The intention of the “motu proprio,” “Traditionis Custodes” (“TC”), is to re-establish throughout the Church of the Roman Rite a single and identical prayer that expresses its unity, according to the liturgical books promulgated by the saintly popes Paul VI and John Paul II, in conformity with the decrees of the Second Vatican Council. Previous norms, instructions, permissions and customs that do not conform to the provisions of “TC” are abrogated.
The guiding principles for receiving and implementing this “motu proprio” must be the unity of the church and the recognition that the Second Vatican Council and its reforms are not only an authentic action of the Holy Spirit but also are in continuity with the tradition of the church. This recognition means the full acceptance that “the liturgical books promulgated by St. Paul VI and St. John Paul II, in conformity with the decrees of Vatican Council II, are the unique expression of the ‘lex orandi’ of the Roman Rite.”1 In this light, as Pope Francis declared, “we can affirm with certainty and with magisterial authority that the liturgical reform is irreversible.”2
Respecting the principle that the diocesan bishop is the moderator, promoter and guardian of all liturgical life, Pope Francis, by issuing “TC,” has returned competency to the local bishop for the regulation of the use of the liturgical forms antecedent to the Second Vatican Council as an exceptional concession. “It is the duty of the bishops, ‘cum Petro et sub Petro,’ to safeguard communion, which, as the Apostle Paul reminds us (cf. 1 Cor 11:17-34), is a necessary condition for being able to participate at the eucharistic table.”3
Consequently, each diocesan bishop is to decide if and when it may be opportune to grant by way of exception the use of liturgical forms antecedent to the liturgical reforms of the Second Vatican Council (“Missale Romanum” of 1962 and “Rituale Romanum” of 1952). In his letter to Bishops around the world to accompany the text of “motu proprio” “Traditionis Custodes,” Pope Francis makes clear that the local bishop is to take his decision in a way that ensures that in his diocese there is a return to a unitary form of liturgical celebrations or, at least, significant movement in that direction.
Pastorally fulfilling the aims of “TC” will require pastors to accompany people in coming to an understanding of the link between the way we worship and what we believe,4 keeping in mind the Holy Father’s desire that pastors are to lead the faithful to the sole use of the reformed liturgical books.5 The archdiocesan Office for Divine Worship will offer assistance to pastors in this regard by developing catechetical resources. Accompaniment may also take the form of visiting with the faithful who have regularly attended Mass celebrated in the earlier form to help them understand the essential principles of renewal called for in the Second Vatican Council and appreciate how the reformed Mass introduces them to a greater use of Scripture and prayers from the Roman tradition, as well as an updated liturgical calendar of feasts that includes recently canonized saints. It may also mean creatively including elements that people have found nourishing in celebrating the pre-Vatican form of the Mass, which has always been an option in the Mass reformed by the Council, e.g., reverent movement and gestures, use of Gregorian chant, Latin and incense, as well as extended periods of silence within the liturgy.
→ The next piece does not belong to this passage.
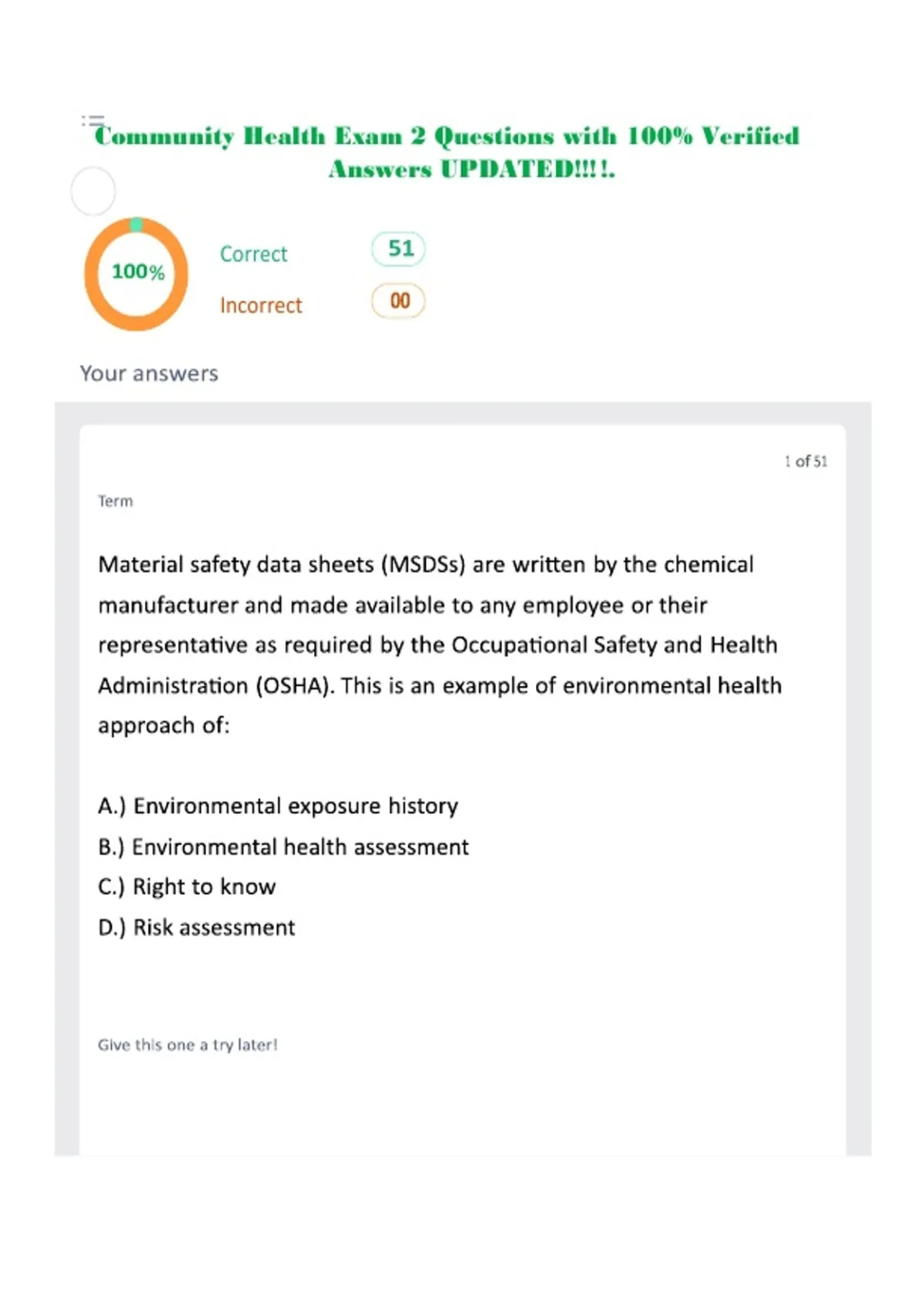Choose answer A Environmental exposure history
This screenshot has height=1309, width=924.
(x=278, y=806)
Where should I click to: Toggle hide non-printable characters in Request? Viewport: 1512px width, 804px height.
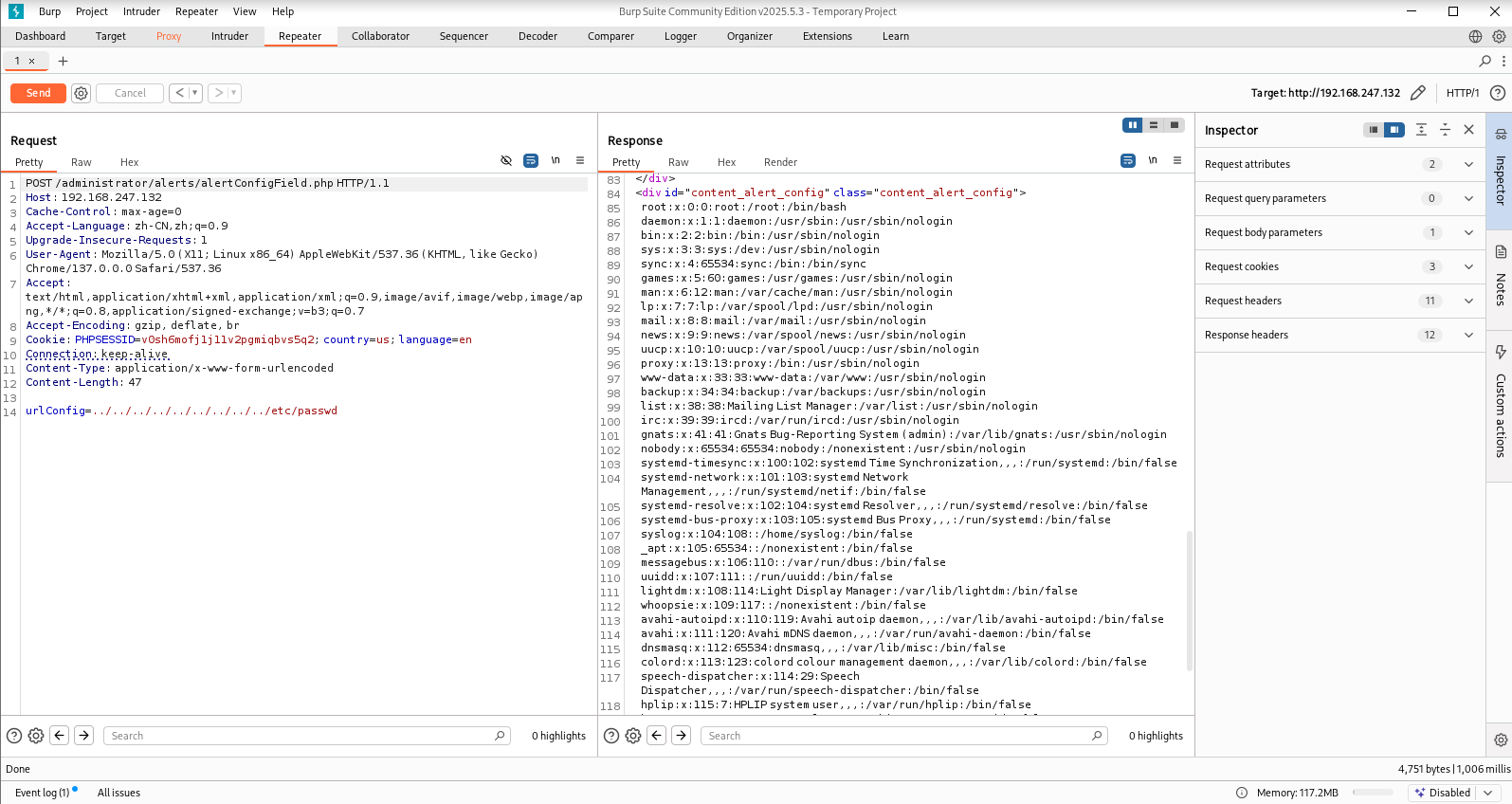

The policy set forth here aims at fully implementing the “motu proprio,” “Traditionis Custodes” as well as the provisions of the “Responsa ad Dubia,” issued by the Congregation for Divine Worship and Discipline of the Sacraments (CDWDS). It comes into effect in the Archdiocese of Chicago on the Feast of the Conversion of St. Paul the Apostle, Jan. 25, 2022.
Provisions of the policy
1. As of Jan. 25, 2022, all priests, deacons and instituted ministers need to request and receive permission from the Archbishop of Chicago to celebrate the Eucharist using the antecedent liturgy, that is, the Roman Missal of 1962, either privately or publicly, all the while faithfully observing the other requirements of this policy. Those making such a request in writing “should be suited for this responsibility, skilled in the use of the “Missale Romanum” antecedent to the reform of 1970, possess a knowledge of the Latin language sufficient for a thorough comprehension of the rubrics and liturgical texts and be animated by a lively pastoral charity and by a sense of ecclesial communion.”6 Additionally, in making this request they must explicitly affirm “the validity and legitimacy of the liturgical reform, the teaching of the Second Vatican Council and the Magisterium of the Supreme Pontiffs,” and demonstrate an appreciation “of the value of concelebration, particularly at the Chrism Mass.”7
2. The written request should note the average attendance at such celebrations as well as their frequency and location, along with a statement of agreement to abide by the norms set forth in this document. While the rule found in the “Responsa ad Dubia” that “it is not possible to grant bination on the grounds that there is no ‘just cause’ or ‘pastoral necessity’’” is to be observed for weekdays,8 it also applies to Sundays. However, it may be that in some rare circumstances there is a just cause for which the archbishop may grant the favor of bination for Sundays.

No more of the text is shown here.